In the event a resident had to miss a substantial period of work, whether for illness or quarantine, our residents wondered how this time would be compensated and how it would affect their academic progression. Questions of compensation and academic promotion largely fall outside the purview of chief residents; however, we did give consideration to these issues.
Explore This IssueACEP Now: Vol 39 – No 04 – April 2020
Our initial thought was to use leave under the Family and Medical Leave Act (FMLA). Residents at our institution are entitled to additional paid FMLA on top of vacation. With regard to academic progression, there are several factors that affect this, including ensuring the resident has completed required educational rotations. Programs could change a resident’s assigned block during leave to electives to avoid delaying graduation. Other options include working from home. For example, we have electives that allow residents to work remotely, permitting them to progress through the academic curriculum without needing to take an absence. An accommodation like this is particularly helpful in the event of quarantine.
We confronted two issues around work-related travel. The first was the issue of international electives. Several residents were scheduled to leave for global health electives that were canceled under a moratorium on work-related international travel. The second issue was resident travel to national conferences, as there were also restrictions placed on domestic travel. Often these preemptive travel restrictions are in excess of government recommendations, making it difficult for residents to obtain refunds for their travel expenses. Where programs issue travel restrictions in excess of government recommendations, we encourage programs to defray the costs associated with those cancellations.
When residents plan global travel, they could consider obtaining trip insurance, international medical insurance, and medical evacuation insurance—although coverage in settings like pandemics may be limited
Many of our residents have families that include working spouses and small children. To prepare for possible day care and school closures, an emergency list of temporary, trusted adult babysitters was built to provide our resident parents more childcare options and further protect our sick call.
We also encouraged residents to consider how they might best protect their families should they become ill or require quarantine. Some residents felt their family would be safe to stay in quarantine with them at home, while others considered short-term lodging for their families with relatives or friends.

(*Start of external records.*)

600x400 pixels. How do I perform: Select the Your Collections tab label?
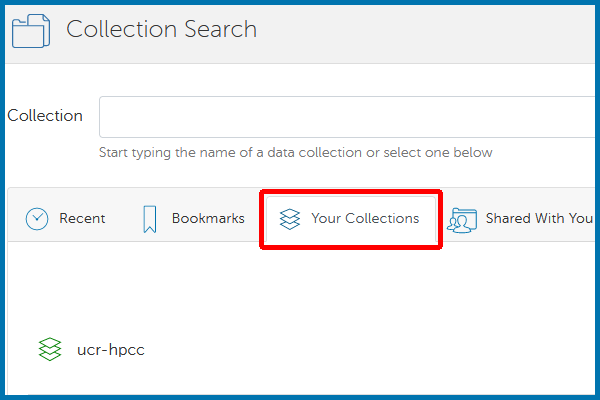365,218
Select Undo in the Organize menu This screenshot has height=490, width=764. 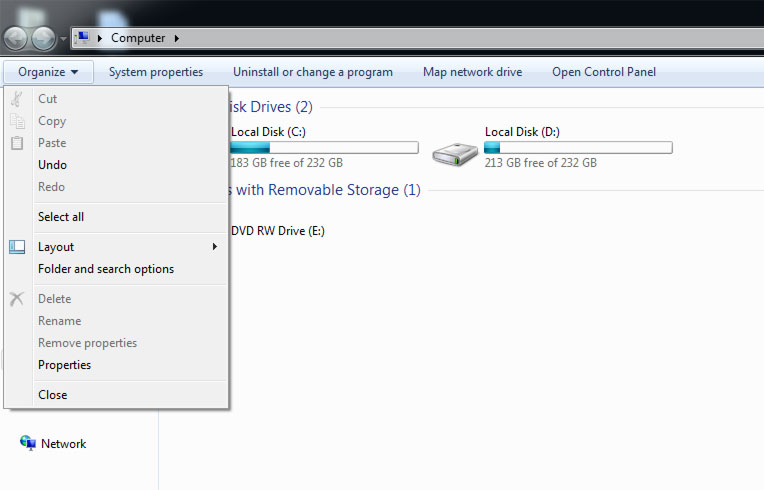52,165
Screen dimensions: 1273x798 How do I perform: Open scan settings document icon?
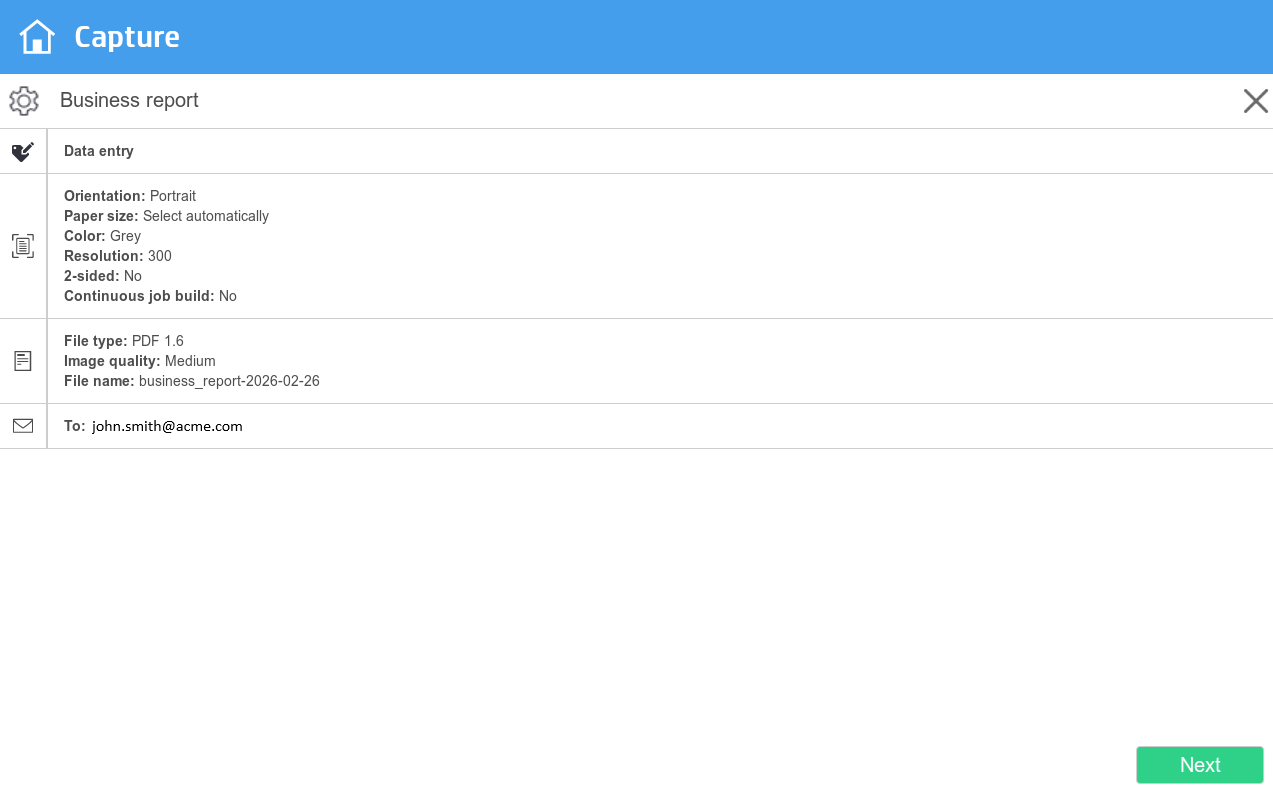pyautogui.click(x=23, y=246)
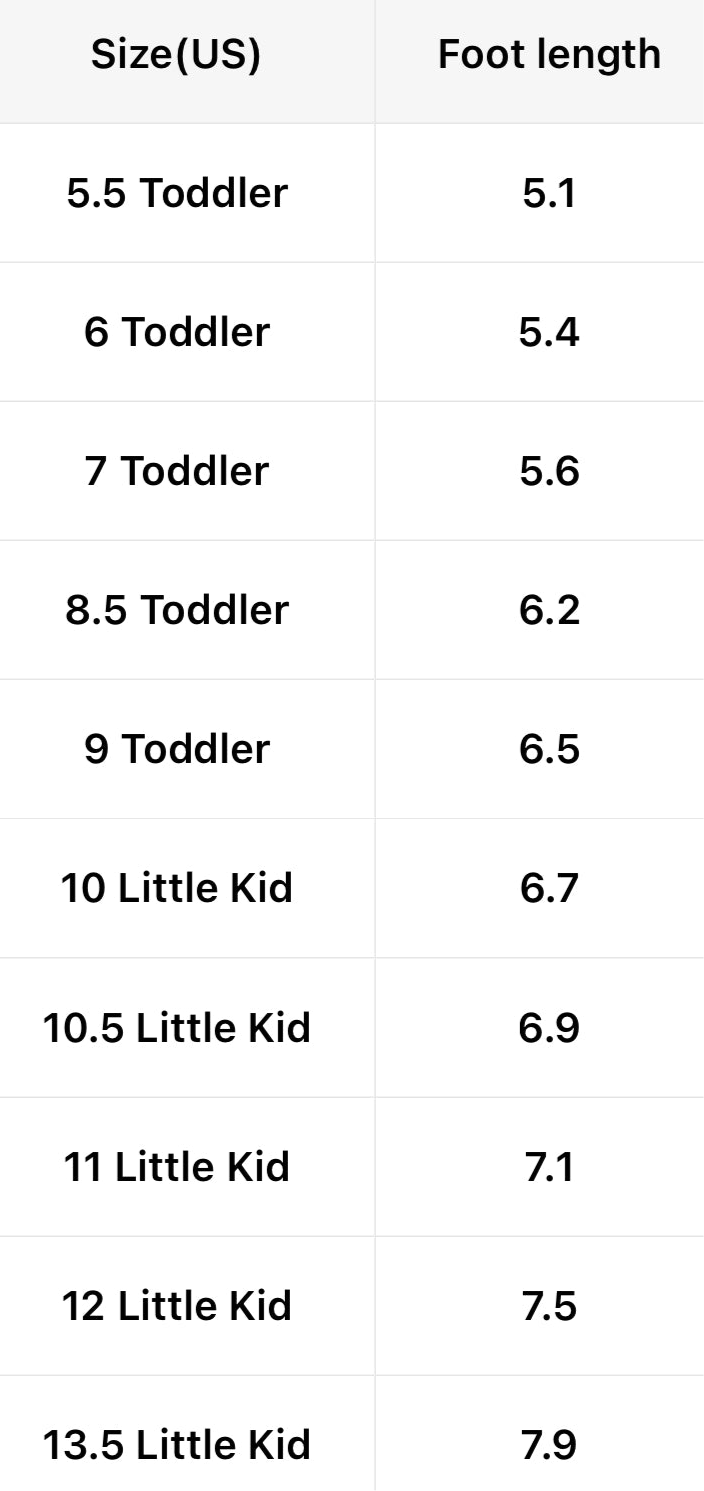The height and width of the screenshot is (1491, 704).
Task: Tap the 7 Toddler size row
Action: point(177,471)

We have found that we cannot treat a pandemic the same as other disaster preparedness events, such as natural disasters or acts of terrorism. Factors contributing to this include the duration of the event and the infectious nature. Residencies need sustainable solutions that could last for an unforeseeable amount of time without placing an unmanageable burden on residents. The role of residents is a unique one in the health care team. They are both learners and integral members of the patient care team. Our solutions may not be practical for smaller programs, given our size of 73 residents. However, we hope that this article will help prompt further discussion about residency preparedness.